During basketball season, Ebony Jones spent 20 to 30 minutes on a bus after school just to get to the gym where she and her teammates from IDEA Public Charter School practiced and played games. On at least one occasion, the Timberwolves arrived at the Capital Sports Complex -- a District Heights facility with 10 courts, a fitness club and the ambiance of a Costco -- only to find that their opponent had disbanded. And on the nights when the Timberwolves did play, they often did so in front of just a smattering of friends and family members.

"It's a long ride," Jones said of the daily trip from the Northeast school. "But that's how it is in charter schools. We've got to fend for our own selves."

Public charter schools were introduced in 1997 as a way to expand educational opportunities in the District. The importance of athletics varies among the city's 16 charter high schools; while a handful of programs -- such as the boys' basketball teams at Friendship Collegiate, KIMA and Cesar Chavez -- have aspirations of playing against top competition and producing high-profile recruits, most operate with a more modest tenor.

Jones's experience at IDEA is, in many ways, representative of most of the girls' basketball teams who participated in the Washington Charter School Athletic Association at the start of the season. The junior chose to attend IDEA for academic reasons, but sports is an important part of her high school experience.

"Part of my world would be shattered if they took sports away from me," said Jones, who also plays on IDEA's flag football and soccer teams, and played on the baseball team as a freshman. "It gives you something to look forward to at the end of the day."

But there is a hit-or-miss nature to most charter schools' schedules. Teams disband during the season, revised schedules are made and sometimes makeup games do not get communicated to both teams.

Junior Yukia Richardson remembers the time during her freshman season when IDEA's opponent failed to appear.

"My face just dropped," Richardson said. "Now? I'm so used to it."

Coach Sean Williams, who is in his first season, said coaching X's and O's is a much smaller part of his job than he ever envisioned.

"Every time when I tell them to get on a bus," Williams said, "they always ask me, 'Is the other team going to show?' I have to work to keep them involved because it's easy for them to say, 'I quit.' "

They wouldn't be the first. The degree of interest in participation varies among charter schools. According to Don Cole, commissioner of the WCSAA, which he founded in 2002, 11 charter-school girls' basketball teams began the season in the league. When the playoffs opened, there were only six teams still playing.

When the league was first formed, "we never thought in our wildest dreams it would be hard to find gymnasium space," Cole said, "because there are so many gyms in the city not being used or underused."

• **SUPPLIED DATA**:
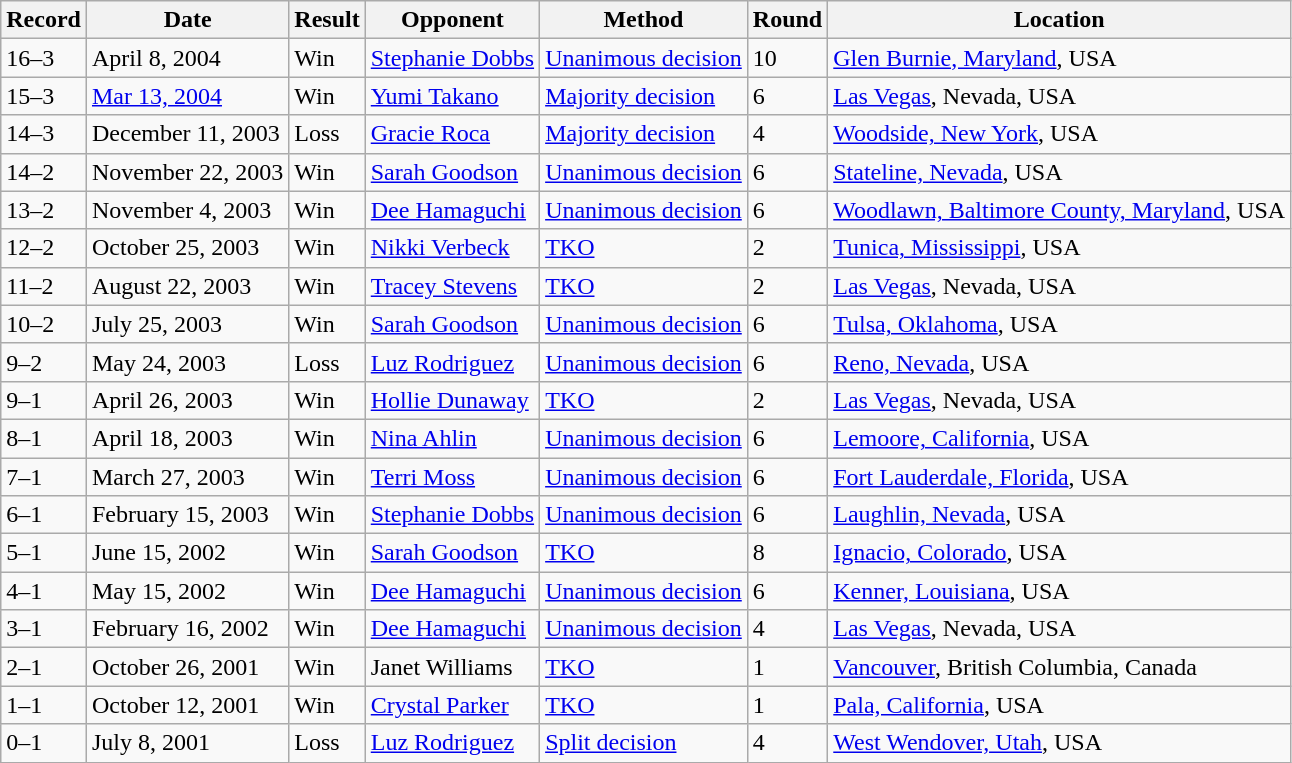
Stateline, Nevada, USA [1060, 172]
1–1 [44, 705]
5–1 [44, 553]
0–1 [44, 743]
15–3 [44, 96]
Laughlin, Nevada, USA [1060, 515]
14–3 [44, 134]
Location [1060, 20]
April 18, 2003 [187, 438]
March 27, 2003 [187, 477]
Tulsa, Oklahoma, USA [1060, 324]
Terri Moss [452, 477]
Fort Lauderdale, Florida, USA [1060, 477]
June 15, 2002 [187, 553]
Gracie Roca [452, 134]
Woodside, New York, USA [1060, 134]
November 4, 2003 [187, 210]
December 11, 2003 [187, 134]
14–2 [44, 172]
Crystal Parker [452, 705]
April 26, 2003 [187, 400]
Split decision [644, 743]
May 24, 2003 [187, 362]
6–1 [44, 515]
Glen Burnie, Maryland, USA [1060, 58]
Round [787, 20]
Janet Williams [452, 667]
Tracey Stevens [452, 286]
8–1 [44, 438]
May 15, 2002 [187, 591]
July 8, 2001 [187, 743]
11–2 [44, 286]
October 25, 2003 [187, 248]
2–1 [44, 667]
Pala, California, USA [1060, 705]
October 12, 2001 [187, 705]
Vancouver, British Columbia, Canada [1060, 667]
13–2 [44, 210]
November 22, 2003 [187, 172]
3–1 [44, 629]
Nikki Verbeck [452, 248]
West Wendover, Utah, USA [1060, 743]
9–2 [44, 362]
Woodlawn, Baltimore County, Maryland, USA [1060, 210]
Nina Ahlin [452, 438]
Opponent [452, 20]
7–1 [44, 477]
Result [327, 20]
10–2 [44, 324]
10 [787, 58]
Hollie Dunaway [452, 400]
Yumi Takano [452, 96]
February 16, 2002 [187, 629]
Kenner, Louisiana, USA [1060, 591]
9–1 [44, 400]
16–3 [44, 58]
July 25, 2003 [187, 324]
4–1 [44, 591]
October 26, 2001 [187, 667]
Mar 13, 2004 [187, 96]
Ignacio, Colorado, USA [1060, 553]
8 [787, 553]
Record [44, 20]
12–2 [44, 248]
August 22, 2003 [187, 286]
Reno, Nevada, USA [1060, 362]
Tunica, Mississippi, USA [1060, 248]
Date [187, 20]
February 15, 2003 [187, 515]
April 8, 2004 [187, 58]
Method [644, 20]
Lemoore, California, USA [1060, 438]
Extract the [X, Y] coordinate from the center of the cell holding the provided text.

• **PROBLEMS TO WORK ON**:
1 > Using the article on charter-school girls' basketball, answer these questions:
(a) How long was Ebony Jones's bus ride from school to the gym?
(b) In what year were public charter schools introduced in the District?
(c) How many charter-school girls' basketball teams started the season in the league, and how many were still playing when the playoffs opened?
2 > Proceed with the article on charter-school girls' basketball, writing on from its final sentence.

• **RESULTS FOR EACH TASK**:
1 >
(a) 20 to 30 minutes.
(b) 1997.
(c) Eleven teams began the season, and six were still playing when the playoffs opened.

2 >
But Cole said Capital Sports Complex -- known in basketball circles as the "Run and Shoot" -- is his best option. For court use, the WCSAA pays $70 per hour, which comes from each school's seasonal membership fee for the league. The complex bears little resemblance to a school environment. Games are held on one of two courts along the right side of the building. There's no public address. No pregame national anthem. Most schools don't have cheerleaders. The walls lack banners commemorating a school's past championships.

"Even if we do win a championship, where are we going to hang our banner?" said Jones, whose team lost in its WCSAA semifinal. "Excuse me, Capital Sports Complex, you've been so nice to let us play here. Can we hang a banner here? Come on, really?"

IDEA doesn't count on backing from its classmates. Capital Sports Complex isn't close to a Metro station.

"When I say I have a game here," junior Nia Gilchrist said, my friends "say, 'Where is that?' It's kind of hard for them to get here. My mom and dad usually come, but that's mainly it. None of my friends come out."

Jones isn't as lucky. Her mother, Thomasine Jones, doesn't have a car. She came to games in the past when she was able to get a ride from a friend, but wasn't able to get to any this season.

"It makes me upset sometimes that I can't see [Ebony] play," she said. "I don't know why there isn't a place in D.C. that they can play."

Ebony wanted to see what she was missing out on, so last October, she and a friend went to Coolidge's homecoming football game. Five months later, Jones still talked about it in stunned disbelief.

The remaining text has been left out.